DOI: 10.1161/circ.148.suppl_1.13710 ISSN: 0009-7322

Abstract 13710: Cardiac Platypnea-Orthodeoxia Syndrome: How the Stars Aligned

Steven A Hamilton, Diana L Tobler, Kevin Bobrowsky, Ivy A Ku, Alicia Romero
  • Physiology (medical)
  • Cardiology and Cardiovascular Medicine

Case description: A 79-year-old man with recurrent falls, dyslipidemia and recent exercise intolerance presented after a fall. He was putting on shoes, lost his balance and fell. There was no pre-syncope, syncope, dyspnea, chest pain, palpitations or dizziness. On admission, vital signs were normal except oxygen saturation (O2 sat) 79% on room air (and no improvement with supplemental O2). An arterial blood gas (ABG) revealed partial pressure of oxygen 42 mmHg with oxygen saturation 80%. He had lower thoracic spine tenderness, normal respiratory and cardiac exam. CT head showed no acute intracranial abnormalities. CTA chest had no pulmonary embolism, arterio-venous malformations or parenchymal lung disease. There was a thoracic aorta aneurysm (4.5cm at aortic root and 5.1cm at posterior arch). Subsequently, O2 sat was 92% supine and 79% standing. He also had a compression fracture of T12 and spinal asymmetry. A transesophageal echocardiogram (TEE) showed an aneurysmal, hypermobile interatrial septum with early right to left shunt with agitated saline due to a large patent foramen ovale (PFO). Right heart catheterization revealed no pulmonary hypertension and confirmed a step down from the pulmonary vein to left atrium (delta O2 sat 6%). A 30mm Gore Cardioform occluder was used to close the defect and immediately supplemental oxygen was removed, and O2 sat on room air was 95%. Follow up echocardiogram showed no residual shunt and exercise intolerance resolved.

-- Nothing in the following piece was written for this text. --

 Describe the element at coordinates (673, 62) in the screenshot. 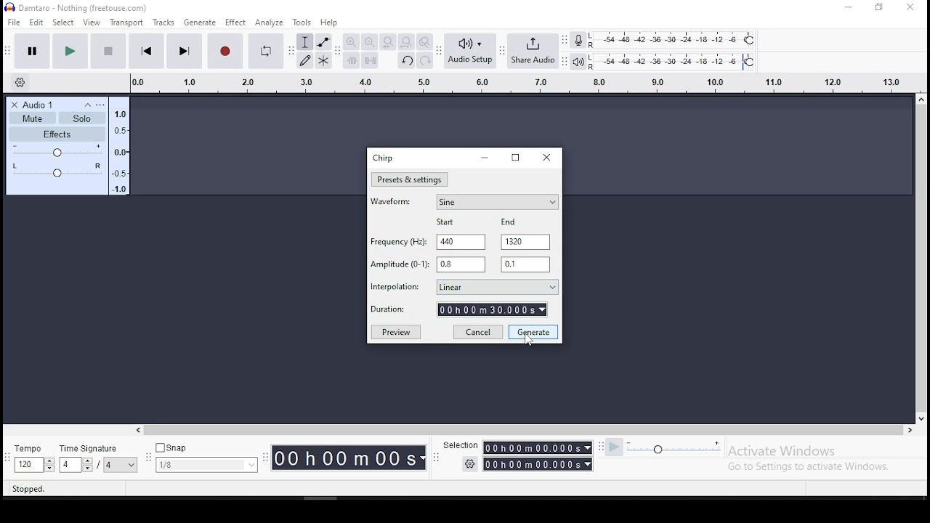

Discussion: Unexplained positional hypoxemia raised our suspicion for cardiac POS. Hypoxemia is caused by right to left shunting via the PFO, exacerbated by the thoracic aortic aneurysm and spinal changes such as the T12 fracture and spinal asymmetry. Going from being recumbent to erect there is stretching of the atria causing his PFO to enlarge, increasing the shunt. Additionally, the dilated thoracic aorta exerts mechanical pressure on the right atrium (RA) and interatrial septum, increasing PFO patency and augmenting flow from the inferior vena cava through the PFO. The spinal abnormality may cause more aortic distortion and exert forces on the RA, exacerbating shunting. Percutaneous PFO closure is the treatment of choice with closure immediately leading to significant improvement of hypoxemia.